Dans les halls du Parc Expo, la richesse des propositions a culminé pour la dernière soirée. Le quatuor Friedberg, mené par Anna F., a pris la scène du Hall 4 d’assaut avec des mélodies pop-rock imparables. Chaque morceau semblait familier, tant leurs refrains efficaces s’impriment instantanément dans la mémoire. Une performance qui augure un bel avenir pour ce groupe basé à Londres. Le moment fort de la soirée a été la prestation de Delaurentis, qui a offert une techno mélodique à la fois puissante et lyrique. Sa maîtrise des envolées cinématographiques a laissé une empreinte forte dans l’esprit du public.

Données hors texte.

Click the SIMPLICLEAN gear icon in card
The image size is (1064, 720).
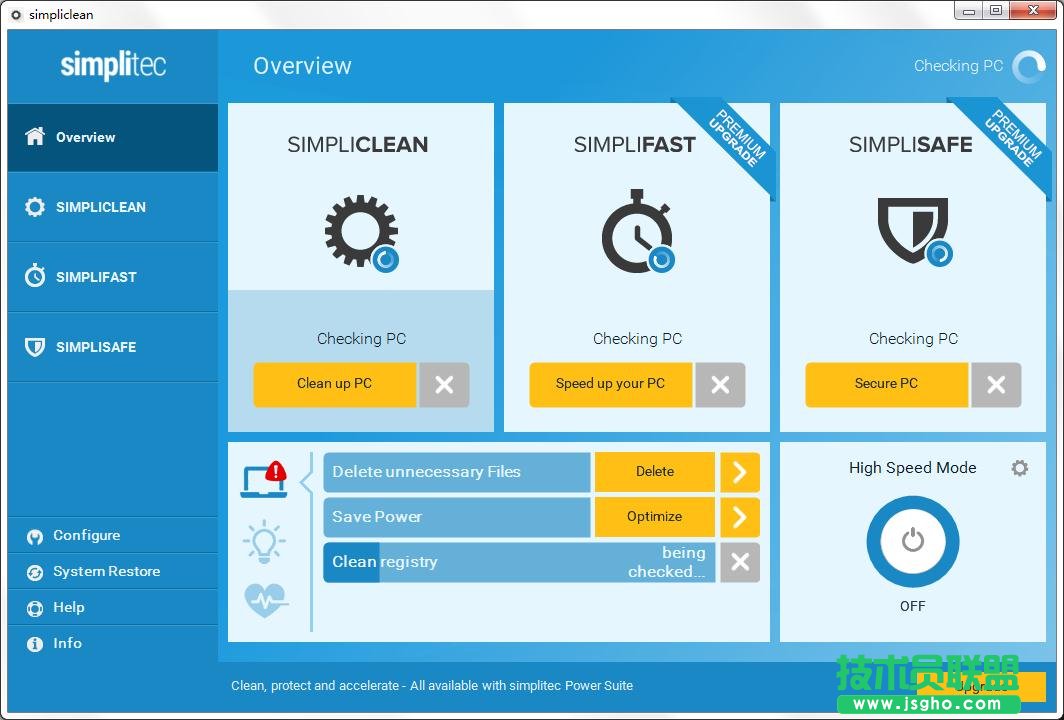coord(360,232)
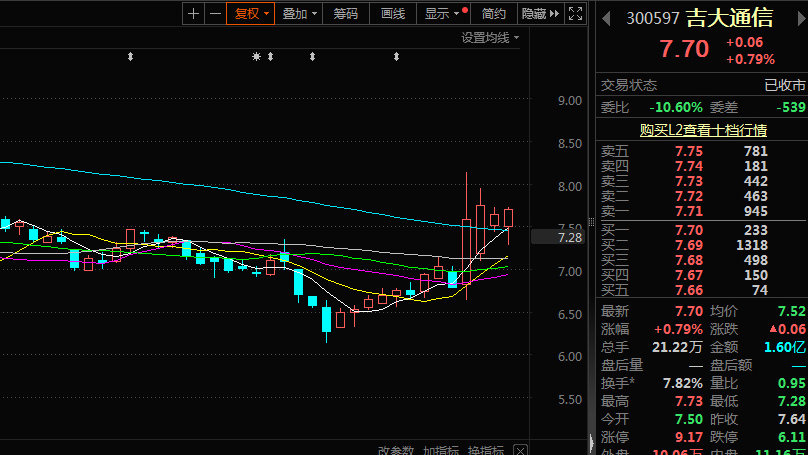The image size is (809, 455).
Task: Click the 买一 price 7.70
Action: pyautogui.click(x=688, y=230)

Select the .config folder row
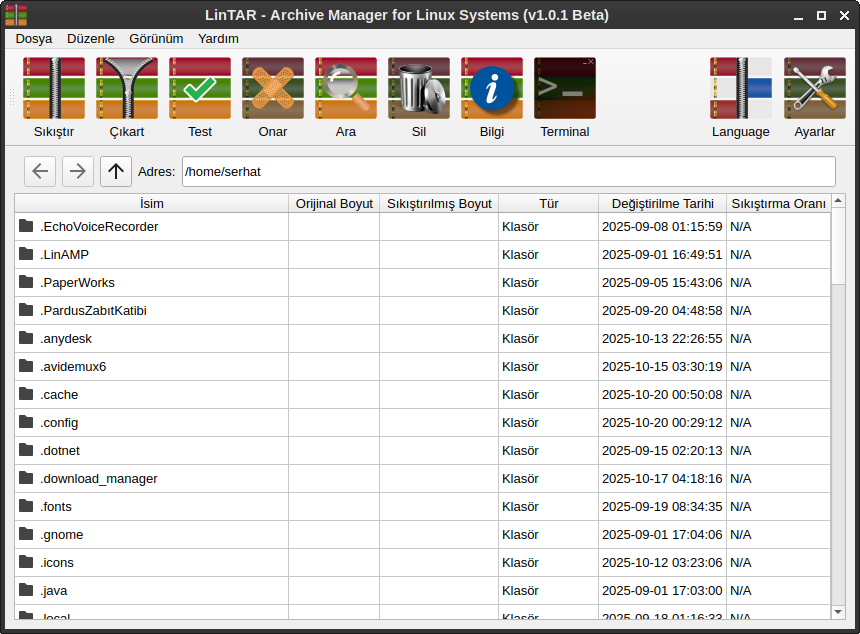(x=60, y=423)
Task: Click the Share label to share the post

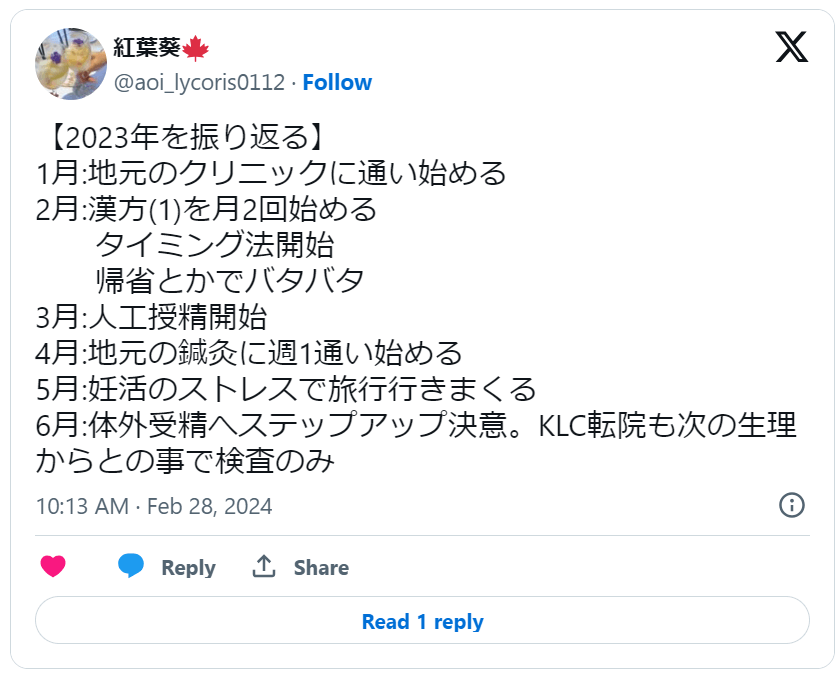Action: [321, 567]
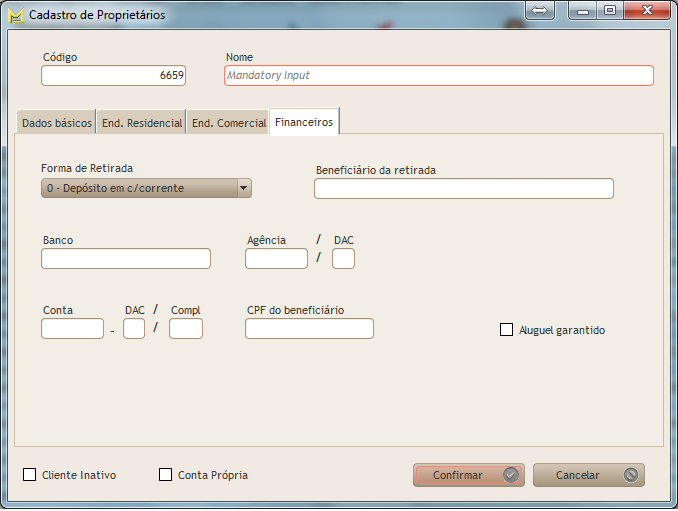This screenshot has height=511, width=678.
Task: Switch to the Dados básicos tab
Action: click(57, 123)
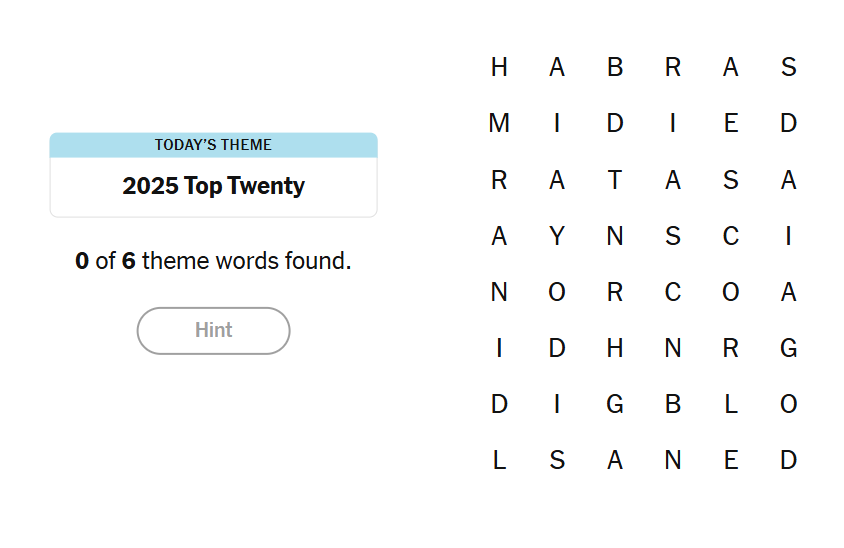Click the Today's Theme header bar

pos(213,145)
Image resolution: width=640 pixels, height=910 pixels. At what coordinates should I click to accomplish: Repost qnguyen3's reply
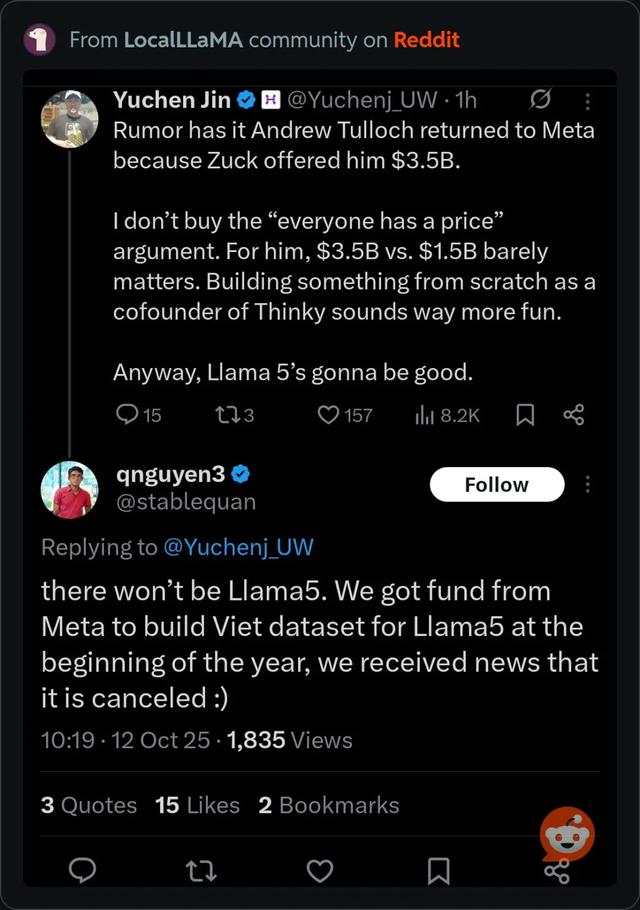click(201, 871)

Du côté de la Greenroom, c’était saturday night fever. Le du duo rennais de musique électronique Mac&Wester, a fait sensation en proposant un show visuel et sonore d’une grande intensité. Leur anonymat scénique, renforcé par une esthétique visuelle travaillée, place la musique au centre de tout. Avec leur dernier single « Burn Me », ils confirment leur capacité à marquer les esprits. La DJ rennaise Söwe a envoûté le public avec un set house envahi de mélodies hypnotiques, tandis que Faizal Mostrixx, chorégraphe et producteur ougandais, a livré un show unique mêlant danse futuriste et rythmes tribaux. Enfin, Lazergazer, DJ syrienne installée aux Pays-Bas, a conclu cette édition avec un set poignant. Sa techno, mêlant influences orientales et rythmes hypnotiques, a été une ode à la diversité et à la puissance de la musique électronique.
Et maintenant ?
Si les Trans Musicales 2024 ont prouvé une chose, c’est que l’audace est plus que jamais un moteur essentiel de la création musicale. Alors que certains festivals s’essoufflent dans des têtes d’affiche mainstream, les Trans continuent de creuser leur sillon, celui de la découverte et du frisson. En sortant du dernier concert, une phrase murmurée dans la foule résume parfaitement cette édition : « Si on les revoit ici l’an prochain, ils seront trop grands pour nous. » C’est tout l’esprit des Trans : être à l’avant-garde, au moment où tout commence. On quitte Rennes avec l’impression d’avoir vécu un moment unique et l’espoir que les artistes de cette édition seront sûrement les stars de demain.